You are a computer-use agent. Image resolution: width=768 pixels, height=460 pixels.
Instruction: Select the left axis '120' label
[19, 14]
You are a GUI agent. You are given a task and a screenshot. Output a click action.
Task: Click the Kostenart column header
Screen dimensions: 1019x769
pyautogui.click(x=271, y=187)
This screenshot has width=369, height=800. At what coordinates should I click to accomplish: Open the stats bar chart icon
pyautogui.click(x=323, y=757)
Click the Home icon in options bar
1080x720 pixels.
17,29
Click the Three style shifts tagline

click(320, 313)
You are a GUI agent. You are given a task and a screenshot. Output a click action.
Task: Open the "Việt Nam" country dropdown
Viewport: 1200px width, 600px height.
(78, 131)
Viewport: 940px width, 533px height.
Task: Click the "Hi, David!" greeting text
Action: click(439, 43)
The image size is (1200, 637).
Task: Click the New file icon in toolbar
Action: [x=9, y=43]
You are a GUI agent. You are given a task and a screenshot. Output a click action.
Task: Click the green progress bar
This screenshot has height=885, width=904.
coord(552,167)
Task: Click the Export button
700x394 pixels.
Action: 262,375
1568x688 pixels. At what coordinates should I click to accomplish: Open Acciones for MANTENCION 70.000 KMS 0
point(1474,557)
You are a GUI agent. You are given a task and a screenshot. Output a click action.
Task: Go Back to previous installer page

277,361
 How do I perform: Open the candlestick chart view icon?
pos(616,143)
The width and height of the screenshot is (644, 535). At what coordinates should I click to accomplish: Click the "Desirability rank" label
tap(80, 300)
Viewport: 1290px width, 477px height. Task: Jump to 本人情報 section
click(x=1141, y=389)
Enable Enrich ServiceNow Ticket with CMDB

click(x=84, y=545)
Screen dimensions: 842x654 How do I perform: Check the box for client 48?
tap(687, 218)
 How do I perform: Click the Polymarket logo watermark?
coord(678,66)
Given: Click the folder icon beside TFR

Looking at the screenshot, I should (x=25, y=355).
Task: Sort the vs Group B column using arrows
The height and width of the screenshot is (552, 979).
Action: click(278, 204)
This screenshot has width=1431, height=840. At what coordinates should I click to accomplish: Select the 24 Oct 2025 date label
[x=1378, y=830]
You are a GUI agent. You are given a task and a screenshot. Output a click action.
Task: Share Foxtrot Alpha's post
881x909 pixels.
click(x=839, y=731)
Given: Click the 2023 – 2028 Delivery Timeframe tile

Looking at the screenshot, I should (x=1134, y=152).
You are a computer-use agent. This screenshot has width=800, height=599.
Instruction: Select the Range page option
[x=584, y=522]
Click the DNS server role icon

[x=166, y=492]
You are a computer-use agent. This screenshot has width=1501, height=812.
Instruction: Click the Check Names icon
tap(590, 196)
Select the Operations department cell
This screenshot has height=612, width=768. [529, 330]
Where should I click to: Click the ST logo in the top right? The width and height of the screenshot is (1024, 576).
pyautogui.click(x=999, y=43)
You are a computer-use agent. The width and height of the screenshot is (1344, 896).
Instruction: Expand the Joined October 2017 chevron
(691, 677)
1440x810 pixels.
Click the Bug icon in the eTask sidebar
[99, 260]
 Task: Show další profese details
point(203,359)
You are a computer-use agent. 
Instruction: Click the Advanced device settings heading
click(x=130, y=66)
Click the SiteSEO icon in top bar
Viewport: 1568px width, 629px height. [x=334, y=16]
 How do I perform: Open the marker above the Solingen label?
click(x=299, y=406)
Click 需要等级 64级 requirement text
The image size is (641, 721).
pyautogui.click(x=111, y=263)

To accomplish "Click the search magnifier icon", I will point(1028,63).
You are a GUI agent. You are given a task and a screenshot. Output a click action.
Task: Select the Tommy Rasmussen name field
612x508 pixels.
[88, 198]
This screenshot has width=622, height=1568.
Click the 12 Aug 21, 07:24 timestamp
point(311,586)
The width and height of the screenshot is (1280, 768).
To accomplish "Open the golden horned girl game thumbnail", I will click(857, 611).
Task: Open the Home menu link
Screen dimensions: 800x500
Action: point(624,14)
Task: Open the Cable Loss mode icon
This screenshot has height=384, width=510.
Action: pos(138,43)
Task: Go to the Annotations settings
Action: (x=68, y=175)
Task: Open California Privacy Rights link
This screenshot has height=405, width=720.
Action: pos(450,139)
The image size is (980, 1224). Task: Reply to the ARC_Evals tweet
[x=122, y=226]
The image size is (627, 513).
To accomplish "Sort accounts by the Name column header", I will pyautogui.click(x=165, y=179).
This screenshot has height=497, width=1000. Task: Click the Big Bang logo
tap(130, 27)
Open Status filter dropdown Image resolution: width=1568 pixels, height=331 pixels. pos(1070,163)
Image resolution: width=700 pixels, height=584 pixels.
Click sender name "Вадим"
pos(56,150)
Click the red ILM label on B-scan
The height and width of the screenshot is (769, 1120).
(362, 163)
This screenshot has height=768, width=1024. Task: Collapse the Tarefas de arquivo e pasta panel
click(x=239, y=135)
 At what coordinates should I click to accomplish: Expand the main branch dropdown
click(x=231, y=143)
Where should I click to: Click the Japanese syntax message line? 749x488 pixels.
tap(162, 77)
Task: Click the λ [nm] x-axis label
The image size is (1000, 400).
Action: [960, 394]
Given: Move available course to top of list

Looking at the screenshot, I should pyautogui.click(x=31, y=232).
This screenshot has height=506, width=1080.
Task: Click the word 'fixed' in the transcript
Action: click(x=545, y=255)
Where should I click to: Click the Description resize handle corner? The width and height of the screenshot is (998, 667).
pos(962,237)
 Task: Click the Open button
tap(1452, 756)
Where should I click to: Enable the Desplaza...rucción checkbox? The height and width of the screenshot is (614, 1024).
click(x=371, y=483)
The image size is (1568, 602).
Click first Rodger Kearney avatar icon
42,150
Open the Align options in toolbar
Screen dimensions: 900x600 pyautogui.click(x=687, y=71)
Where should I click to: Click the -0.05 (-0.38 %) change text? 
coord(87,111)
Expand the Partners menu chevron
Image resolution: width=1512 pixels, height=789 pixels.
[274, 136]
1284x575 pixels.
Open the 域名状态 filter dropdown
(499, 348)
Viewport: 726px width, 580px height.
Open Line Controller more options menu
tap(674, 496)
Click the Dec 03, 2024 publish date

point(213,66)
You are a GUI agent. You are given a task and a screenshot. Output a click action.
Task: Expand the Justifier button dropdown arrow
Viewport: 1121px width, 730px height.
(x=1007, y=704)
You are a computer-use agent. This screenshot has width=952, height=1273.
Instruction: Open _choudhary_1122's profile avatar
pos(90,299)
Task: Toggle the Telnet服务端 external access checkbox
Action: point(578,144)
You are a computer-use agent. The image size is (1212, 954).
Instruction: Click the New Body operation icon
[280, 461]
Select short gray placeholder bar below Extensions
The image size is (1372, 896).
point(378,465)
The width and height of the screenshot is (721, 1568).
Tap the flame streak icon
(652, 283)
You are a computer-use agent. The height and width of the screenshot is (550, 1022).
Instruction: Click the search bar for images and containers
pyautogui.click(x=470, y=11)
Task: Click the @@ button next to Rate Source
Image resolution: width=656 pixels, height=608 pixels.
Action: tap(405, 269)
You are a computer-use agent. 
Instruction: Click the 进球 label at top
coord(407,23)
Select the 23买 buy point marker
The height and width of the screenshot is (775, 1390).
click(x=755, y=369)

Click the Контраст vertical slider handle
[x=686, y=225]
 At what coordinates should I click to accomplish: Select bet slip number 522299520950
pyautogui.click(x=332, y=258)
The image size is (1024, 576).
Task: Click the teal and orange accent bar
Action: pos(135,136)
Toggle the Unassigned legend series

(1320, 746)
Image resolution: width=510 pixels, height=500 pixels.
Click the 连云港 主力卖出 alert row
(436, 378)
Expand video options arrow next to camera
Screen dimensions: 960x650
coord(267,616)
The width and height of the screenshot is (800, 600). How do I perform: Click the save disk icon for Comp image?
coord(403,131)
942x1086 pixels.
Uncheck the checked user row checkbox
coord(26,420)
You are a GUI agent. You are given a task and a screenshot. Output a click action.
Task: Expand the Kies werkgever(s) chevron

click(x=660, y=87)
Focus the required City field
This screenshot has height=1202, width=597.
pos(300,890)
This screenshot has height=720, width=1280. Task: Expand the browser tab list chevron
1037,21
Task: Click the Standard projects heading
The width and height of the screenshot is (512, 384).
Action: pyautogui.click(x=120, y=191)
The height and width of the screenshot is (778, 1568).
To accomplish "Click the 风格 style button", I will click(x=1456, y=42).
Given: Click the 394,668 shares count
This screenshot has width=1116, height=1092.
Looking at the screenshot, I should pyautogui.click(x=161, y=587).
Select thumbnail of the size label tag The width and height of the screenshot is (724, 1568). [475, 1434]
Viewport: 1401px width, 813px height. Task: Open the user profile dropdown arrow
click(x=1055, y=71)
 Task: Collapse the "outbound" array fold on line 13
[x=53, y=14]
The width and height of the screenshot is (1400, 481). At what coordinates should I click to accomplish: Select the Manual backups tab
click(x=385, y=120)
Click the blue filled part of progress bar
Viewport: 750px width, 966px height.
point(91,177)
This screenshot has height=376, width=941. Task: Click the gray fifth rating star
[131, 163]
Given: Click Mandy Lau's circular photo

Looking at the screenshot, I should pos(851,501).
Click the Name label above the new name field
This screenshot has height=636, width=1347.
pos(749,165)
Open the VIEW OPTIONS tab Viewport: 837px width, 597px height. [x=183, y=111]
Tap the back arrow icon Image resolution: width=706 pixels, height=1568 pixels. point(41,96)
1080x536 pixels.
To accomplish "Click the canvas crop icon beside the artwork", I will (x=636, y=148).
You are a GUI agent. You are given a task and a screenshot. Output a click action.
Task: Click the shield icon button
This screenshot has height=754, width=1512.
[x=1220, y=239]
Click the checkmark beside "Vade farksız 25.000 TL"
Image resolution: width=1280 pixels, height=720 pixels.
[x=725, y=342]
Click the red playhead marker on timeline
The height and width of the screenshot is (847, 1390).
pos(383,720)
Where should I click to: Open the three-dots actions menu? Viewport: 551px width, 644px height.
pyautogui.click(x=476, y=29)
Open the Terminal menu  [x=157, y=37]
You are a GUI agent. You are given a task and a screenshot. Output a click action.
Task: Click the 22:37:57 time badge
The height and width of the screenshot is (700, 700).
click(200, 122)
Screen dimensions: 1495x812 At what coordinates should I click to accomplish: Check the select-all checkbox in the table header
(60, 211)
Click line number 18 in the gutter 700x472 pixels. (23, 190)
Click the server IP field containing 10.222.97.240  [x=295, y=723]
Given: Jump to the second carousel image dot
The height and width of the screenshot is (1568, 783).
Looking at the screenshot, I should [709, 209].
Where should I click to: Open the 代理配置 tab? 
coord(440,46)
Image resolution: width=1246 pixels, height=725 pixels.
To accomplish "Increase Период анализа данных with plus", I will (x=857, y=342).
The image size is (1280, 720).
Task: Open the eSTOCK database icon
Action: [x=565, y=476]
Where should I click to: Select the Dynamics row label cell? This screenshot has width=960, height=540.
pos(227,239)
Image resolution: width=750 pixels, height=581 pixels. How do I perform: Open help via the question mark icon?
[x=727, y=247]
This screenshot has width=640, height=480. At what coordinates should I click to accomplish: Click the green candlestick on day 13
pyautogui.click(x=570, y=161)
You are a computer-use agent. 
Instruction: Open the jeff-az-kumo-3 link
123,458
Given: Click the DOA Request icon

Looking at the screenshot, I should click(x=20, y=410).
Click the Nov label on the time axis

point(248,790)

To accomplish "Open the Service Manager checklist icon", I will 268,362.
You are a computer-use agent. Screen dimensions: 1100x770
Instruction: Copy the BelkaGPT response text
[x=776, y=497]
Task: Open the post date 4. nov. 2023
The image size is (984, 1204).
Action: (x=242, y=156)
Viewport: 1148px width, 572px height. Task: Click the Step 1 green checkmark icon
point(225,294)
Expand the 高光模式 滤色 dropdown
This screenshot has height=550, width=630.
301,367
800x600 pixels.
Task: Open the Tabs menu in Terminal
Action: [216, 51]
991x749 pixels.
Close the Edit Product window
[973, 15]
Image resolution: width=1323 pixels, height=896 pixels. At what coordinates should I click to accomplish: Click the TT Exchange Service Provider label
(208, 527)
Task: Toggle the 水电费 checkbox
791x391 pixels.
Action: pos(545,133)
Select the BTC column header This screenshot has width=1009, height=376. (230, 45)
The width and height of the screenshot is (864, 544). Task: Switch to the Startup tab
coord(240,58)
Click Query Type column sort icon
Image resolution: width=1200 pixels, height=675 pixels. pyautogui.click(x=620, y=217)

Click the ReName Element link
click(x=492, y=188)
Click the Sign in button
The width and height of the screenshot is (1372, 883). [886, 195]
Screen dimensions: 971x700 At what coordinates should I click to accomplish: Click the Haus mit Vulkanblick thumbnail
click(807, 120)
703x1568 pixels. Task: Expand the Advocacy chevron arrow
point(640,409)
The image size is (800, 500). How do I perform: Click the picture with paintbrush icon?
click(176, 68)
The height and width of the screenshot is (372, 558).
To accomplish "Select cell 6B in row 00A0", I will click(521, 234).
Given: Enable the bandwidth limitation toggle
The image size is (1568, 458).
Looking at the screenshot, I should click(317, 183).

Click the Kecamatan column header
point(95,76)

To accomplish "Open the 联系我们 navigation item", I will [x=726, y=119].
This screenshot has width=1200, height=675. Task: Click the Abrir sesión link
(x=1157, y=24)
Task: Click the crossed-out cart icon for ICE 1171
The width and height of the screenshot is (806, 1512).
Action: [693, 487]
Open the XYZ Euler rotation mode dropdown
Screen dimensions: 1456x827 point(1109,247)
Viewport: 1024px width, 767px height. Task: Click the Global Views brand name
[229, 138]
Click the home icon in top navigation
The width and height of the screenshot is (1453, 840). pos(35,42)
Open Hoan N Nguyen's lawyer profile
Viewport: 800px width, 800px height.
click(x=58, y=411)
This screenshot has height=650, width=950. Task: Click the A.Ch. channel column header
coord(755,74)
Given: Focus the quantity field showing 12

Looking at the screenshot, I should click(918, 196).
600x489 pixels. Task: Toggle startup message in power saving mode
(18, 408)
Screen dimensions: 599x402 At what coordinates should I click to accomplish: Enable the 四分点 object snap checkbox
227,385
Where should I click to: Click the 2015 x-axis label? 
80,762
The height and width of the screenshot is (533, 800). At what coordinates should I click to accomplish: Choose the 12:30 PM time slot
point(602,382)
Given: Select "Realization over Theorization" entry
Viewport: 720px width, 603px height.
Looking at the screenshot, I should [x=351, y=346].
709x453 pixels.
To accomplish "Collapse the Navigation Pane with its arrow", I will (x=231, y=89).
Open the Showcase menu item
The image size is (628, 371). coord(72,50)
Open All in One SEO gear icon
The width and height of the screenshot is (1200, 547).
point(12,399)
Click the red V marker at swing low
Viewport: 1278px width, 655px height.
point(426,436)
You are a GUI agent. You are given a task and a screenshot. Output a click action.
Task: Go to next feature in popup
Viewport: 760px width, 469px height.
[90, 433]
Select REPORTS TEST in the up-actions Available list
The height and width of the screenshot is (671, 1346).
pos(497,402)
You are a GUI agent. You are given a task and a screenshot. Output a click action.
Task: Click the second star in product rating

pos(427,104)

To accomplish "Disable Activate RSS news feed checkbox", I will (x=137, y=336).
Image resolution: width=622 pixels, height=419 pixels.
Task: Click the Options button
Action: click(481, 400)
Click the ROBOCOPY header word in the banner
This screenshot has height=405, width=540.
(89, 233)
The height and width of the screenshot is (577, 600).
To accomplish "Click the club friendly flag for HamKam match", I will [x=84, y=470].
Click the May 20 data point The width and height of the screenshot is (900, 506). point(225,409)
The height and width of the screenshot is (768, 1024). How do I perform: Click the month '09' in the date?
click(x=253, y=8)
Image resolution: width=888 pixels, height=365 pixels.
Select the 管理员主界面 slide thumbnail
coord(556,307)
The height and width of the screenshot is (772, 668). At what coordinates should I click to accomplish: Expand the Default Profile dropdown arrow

• • • • •

* **Description of the task**
Copy every line of the listing where the word "computer" appears.

* **Written reply**
You are a computer-use agent. Image resolution: width=768 pixels, height=460 pixels.
You are a computer-use agent. This screenshot has width=800, height=599.
You are a computer-use agent. This screenshot has width=1501, height=812.
You are a computer-use agent. The width and height of the screenshot is (1344, 896).
You are a computer-use agent. 
You are a computer-use agent. This screenshot has width=952, height=1273.
You are a computer-use agent. The image size is (1212, 954).
You are a computer-use agent. The height and width of the screenshot is (550, 1022).
You are a computer-use agent. 
You are a computer-use agent. 
You are a computer-use agent. Screen dimensions: 1100x770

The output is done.